TRY IT:
Below this line is a set of entries; quote exactly the lines from the line that contains "Where should I click to: Click the green" to the line that contains "Given: Open the red font color picker", both lines included.
━━━ INPUT DATA
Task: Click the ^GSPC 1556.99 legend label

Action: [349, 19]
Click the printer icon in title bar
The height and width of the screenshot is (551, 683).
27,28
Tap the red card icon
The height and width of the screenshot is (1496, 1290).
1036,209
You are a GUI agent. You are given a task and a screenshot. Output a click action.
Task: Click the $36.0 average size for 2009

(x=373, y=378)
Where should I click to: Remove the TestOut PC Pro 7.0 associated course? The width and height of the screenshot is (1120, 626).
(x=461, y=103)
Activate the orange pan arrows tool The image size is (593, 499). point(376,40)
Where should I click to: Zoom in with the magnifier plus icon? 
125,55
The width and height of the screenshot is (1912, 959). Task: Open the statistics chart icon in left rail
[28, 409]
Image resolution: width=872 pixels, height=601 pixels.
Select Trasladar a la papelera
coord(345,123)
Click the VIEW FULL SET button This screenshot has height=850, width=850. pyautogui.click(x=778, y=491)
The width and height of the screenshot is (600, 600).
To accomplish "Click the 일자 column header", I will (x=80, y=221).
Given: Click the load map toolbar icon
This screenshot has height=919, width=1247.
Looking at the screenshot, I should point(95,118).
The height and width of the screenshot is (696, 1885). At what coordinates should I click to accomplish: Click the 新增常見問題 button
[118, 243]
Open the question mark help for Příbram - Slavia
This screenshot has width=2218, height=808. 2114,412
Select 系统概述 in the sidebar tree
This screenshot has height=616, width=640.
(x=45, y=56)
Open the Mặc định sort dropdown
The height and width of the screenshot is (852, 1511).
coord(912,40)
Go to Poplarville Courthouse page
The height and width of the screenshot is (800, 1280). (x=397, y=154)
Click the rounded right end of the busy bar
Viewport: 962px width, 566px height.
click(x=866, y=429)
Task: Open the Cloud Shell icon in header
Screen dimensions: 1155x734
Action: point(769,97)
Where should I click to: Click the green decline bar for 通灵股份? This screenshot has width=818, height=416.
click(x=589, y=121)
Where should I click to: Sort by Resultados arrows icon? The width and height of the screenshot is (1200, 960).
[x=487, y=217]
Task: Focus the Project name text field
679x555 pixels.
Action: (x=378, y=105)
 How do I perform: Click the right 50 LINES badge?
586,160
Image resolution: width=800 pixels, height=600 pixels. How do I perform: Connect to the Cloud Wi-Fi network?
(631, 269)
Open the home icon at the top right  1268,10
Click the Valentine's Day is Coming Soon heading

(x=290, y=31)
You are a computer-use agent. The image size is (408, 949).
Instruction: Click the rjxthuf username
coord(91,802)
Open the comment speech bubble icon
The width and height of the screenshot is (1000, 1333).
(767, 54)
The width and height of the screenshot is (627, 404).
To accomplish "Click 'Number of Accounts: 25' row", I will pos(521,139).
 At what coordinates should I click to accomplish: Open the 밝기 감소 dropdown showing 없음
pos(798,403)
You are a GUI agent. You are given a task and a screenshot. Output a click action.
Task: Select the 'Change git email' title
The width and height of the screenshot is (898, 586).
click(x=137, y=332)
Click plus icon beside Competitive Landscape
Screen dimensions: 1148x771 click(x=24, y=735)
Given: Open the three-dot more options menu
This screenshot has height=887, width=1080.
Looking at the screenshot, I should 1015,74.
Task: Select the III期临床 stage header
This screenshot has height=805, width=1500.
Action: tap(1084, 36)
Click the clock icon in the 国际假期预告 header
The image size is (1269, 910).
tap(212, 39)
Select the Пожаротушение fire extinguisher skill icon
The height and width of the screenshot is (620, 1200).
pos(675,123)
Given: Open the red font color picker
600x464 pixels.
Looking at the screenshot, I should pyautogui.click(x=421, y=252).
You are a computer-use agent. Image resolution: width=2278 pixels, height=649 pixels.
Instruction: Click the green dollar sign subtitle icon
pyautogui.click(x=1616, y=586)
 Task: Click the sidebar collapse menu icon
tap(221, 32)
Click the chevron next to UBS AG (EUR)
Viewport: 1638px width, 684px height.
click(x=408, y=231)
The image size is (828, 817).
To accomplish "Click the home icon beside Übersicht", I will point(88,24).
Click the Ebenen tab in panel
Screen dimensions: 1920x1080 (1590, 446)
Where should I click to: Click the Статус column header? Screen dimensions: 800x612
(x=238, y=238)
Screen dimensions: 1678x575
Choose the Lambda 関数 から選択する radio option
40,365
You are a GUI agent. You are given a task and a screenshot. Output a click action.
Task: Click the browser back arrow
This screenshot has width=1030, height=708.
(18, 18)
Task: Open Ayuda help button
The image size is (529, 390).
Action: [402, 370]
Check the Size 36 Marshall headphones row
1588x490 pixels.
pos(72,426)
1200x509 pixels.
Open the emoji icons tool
━━━━━━
RESULT OF THIS EXERCISE:
Where should I click to: Click the green decline bar for 通灵股份? This screenshot has width=818, height=416.
click(x=589, y=121)
Where should I click to: Sort by Resultados arrows icon? The width and height of the screenshot is (1200, 960).
[x=487, y=217]
Task: Focus the Project name text field
679x555 pixels.
Action: (x=378, y=105)
 How do I perform: Click the right 50 LINES badge?
586,160
Image resolution: width=800 pixels, height=600 pixels. How do I perform: Connect to the Cloud Wi-Fi network?
(631, 269)
Open the home icon at the top right  1268,10
Click the Valentine's Day is Coming Soon heading

(x=290, y=31)
You are a computer-use agent. The image size is (408, 949).
Instruction: Click the rjxthuf username
coord(91,802)
Open the comment speech bubble icon
The width and height of the screenshot is (1000, 1333).
(767, 54)
The width and height of the screenshot is (627, 404).
To accomplish "Click 'Number of Accounts: 25' row", I will pos(521,139).
 At what coordinates should I click to accomplish: Open the 밝기 감소 dropdown showing 없음
pos(798,403)
You are a GUI agent. You are given a task and a screenshot. Output a click action.
Task: Select the 'Change git email' title
The width and height of the screenshot is (898, 586).
click(x=137, y=332)
Click plus icon beside Competitive Landscape
Screen dimensions: 1148x771 click(x=24, y=735)
Given: Open the three-dot more options menu
This screenshot has height=887, width=1080.
Looking at the screenshot, I should 1015,74.
Task: Select the III期临床 stage header
This screenshot has height=805, width=1500.
Action: tap(1084, 36)
Click the clock icon in the 国际假期预告 header
The image size is (1269, 910).
tap(212, 39)
Select the Пожаротушение fire extinguisher skill icon
The height and width of the screenshot is (620, 1200).
pos(675,123)
Given: Open the red font color picker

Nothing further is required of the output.